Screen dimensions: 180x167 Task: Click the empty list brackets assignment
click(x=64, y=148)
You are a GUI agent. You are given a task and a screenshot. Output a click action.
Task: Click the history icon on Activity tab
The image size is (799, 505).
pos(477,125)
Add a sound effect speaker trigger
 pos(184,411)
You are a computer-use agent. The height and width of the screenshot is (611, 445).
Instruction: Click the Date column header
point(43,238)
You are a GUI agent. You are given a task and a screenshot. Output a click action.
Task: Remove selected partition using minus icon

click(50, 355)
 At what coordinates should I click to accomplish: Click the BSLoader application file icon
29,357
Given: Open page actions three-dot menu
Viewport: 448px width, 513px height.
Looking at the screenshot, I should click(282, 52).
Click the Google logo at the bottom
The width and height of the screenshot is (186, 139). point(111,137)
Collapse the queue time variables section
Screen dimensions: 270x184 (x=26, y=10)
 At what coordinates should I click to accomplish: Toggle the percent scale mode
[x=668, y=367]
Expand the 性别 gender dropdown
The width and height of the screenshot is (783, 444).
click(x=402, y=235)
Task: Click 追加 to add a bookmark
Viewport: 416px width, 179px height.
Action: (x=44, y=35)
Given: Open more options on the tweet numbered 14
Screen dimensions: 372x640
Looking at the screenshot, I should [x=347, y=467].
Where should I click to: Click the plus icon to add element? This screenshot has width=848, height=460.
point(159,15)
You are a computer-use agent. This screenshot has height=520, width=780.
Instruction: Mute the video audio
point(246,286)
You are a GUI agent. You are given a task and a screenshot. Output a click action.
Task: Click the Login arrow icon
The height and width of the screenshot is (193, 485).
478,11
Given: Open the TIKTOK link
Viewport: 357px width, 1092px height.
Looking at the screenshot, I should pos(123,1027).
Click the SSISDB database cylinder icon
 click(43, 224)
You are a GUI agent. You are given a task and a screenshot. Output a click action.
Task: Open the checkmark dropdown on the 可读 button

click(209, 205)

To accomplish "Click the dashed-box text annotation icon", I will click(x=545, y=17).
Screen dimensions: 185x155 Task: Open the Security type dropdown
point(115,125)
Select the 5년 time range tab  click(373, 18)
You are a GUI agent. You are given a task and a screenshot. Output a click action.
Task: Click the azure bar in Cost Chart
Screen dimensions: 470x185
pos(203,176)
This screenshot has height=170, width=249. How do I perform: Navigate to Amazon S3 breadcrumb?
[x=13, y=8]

***

The task:
All lines from the one containing "Instruction: Mute the video audio" through the end of the listing above are to be restated word for word, and no others.

Result:
Instruction: Mute the video audio
point(246,286)
You are a GUI agent. You are given a task and a screenshot. Output a click action.
Task: Click the Login arrow icon
The height and width of the screenshot is (193, 485).
478,11
Given: Open the TIKTOK link
Viewport: 357px width, 1092px height.
Looking at the screenshot, I should pos(123,1027).
Click the SSISDB database cylinder icon
 click(43, 224)
You are a GUI agent. You are given a task and a screenshot. Output a click action.
Task: Open the checkmark dropdown on the 可读 button

click(209, 205)

To accomplish "Click the dashed-box text annotation icon", I will click(x=545, y=17).
Screen dimensions: 185x155 Task: Open the Security type dropdown
point(115,125)
Select the 5년 time range tab  click(373, 18)
You are a GUI agent. You are given a task and a screenshot. Output a click action.
Task: Click the azure bar in Cost Chart
Screen dimensions: 470x185
pos(203,176)
This screenshot has height=170, width=249. How do I perform: Navigate to Amazon S3 breadcrumb?
[x=13, y=8]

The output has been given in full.